His works include the theme and soundtrack for the Peter Gunn television series as well as the music for The Pink Panther film series and "Moon River" from Breakfast at Tiffany's. The Music from Peter Gunn won the inaugural Grammy Award for Album of the Year. Mancini enjoyed a long collaboration in composing film scores for film director Blake Edwards. Mancini also scored a No. 1 hit single during the rock era on the Hot 100: his arrangement and recording of the "Love Theme from Romeo and Juliet" spent two weeks at the top, starting with the week ending June 28, 1969.
Early life
Henry Mancini was born Enrico Nicola Mancini in Cleveland, Ohio, and raised in West Aliquippa, Pennsylvania. Both his parents were Italian immigrants.
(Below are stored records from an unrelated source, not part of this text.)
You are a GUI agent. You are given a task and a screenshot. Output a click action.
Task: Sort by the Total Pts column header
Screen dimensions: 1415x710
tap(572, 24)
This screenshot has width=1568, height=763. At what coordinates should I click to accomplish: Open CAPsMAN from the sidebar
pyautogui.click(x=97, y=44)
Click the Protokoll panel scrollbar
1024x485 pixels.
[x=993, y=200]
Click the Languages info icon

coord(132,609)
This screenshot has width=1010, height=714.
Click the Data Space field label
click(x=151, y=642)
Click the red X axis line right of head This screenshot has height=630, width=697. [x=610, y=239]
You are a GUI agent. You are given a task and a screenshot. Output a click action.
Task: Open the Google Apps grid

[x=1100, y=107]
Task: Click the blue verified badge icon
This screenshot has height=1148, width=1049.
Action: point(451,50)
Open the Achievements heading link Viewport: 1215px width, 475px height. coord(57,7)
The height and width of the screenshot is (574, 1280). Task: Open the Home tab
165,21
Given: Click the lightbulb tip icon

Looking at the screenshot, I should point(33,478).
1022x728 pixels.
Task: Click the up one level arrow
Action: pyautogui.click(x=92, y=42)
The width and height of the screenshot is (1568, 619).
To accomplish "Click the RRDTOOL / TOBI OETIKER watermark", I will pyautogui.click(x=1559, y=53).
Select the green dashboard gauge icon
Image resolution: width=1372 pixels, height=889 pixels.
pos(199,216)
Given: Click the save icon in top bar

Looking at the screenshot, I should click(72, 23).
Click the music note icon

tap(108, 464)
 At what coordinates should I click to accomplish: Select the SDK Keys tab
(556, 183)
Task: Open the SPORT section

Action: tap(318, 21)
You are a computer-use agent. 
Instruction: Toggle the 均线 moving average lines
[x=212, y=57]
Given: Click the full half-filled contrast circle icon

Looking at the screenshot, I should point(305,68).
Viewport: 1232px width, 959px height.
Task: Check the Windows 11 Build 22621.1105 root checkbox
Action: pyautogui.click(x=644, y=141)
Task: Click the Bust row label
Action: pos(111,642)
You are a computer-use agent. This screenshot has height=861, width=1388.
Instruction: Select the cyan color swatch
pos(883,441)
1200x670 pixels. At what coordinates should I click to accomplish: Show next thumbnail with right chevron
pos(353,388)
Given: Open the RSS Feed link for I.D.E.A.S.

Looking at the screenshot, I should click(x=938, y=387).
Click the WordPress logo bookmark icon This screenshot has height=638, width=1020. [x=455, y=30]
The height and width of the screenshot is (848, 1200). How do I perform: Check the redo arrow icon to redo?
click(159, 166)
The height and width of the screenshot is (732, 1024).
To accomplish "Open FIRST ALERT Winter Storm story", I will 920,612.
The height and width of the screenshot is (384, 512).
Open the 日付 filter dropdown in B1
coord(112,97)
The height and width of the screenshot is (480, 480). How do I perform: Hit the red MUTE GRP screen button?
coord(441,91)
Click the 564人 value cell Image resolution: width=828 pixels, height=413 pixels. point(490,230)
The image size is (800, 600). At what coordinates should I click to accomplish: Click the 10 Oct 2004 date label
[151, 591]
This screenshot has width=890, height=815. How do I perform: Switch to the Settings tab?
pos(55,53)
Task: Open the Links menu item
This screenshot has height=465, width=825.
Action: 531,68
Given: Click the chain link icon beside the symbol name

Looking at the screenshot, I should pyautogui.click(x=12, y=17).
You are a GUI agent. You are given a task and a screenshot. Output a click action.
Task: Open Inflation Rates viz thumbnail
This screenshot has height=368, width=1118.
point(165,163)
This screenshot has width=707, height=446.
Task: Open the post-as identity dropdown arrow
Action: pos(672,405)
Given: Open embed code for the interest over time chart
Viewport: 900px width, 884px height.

Originally from Scanno, Abruzzo, his father Quintiliano "Quinto" Mancini was a laborer at the Jones and Laughlin Steel Company and amateur musician who first moved to the U.S. as a teenager around 1910. His mother Anna moved to the U.S. from Forlì del Sannio, Molise, as an infant.At age eight, Mancini began learning the piccolo. Mancini said that hearing Rudolph G. Kopp's score in the 1935 Cecil B. DeMille film The Crusades inspired him to pursue film music composition despite his father's wishes for him to become a teacher.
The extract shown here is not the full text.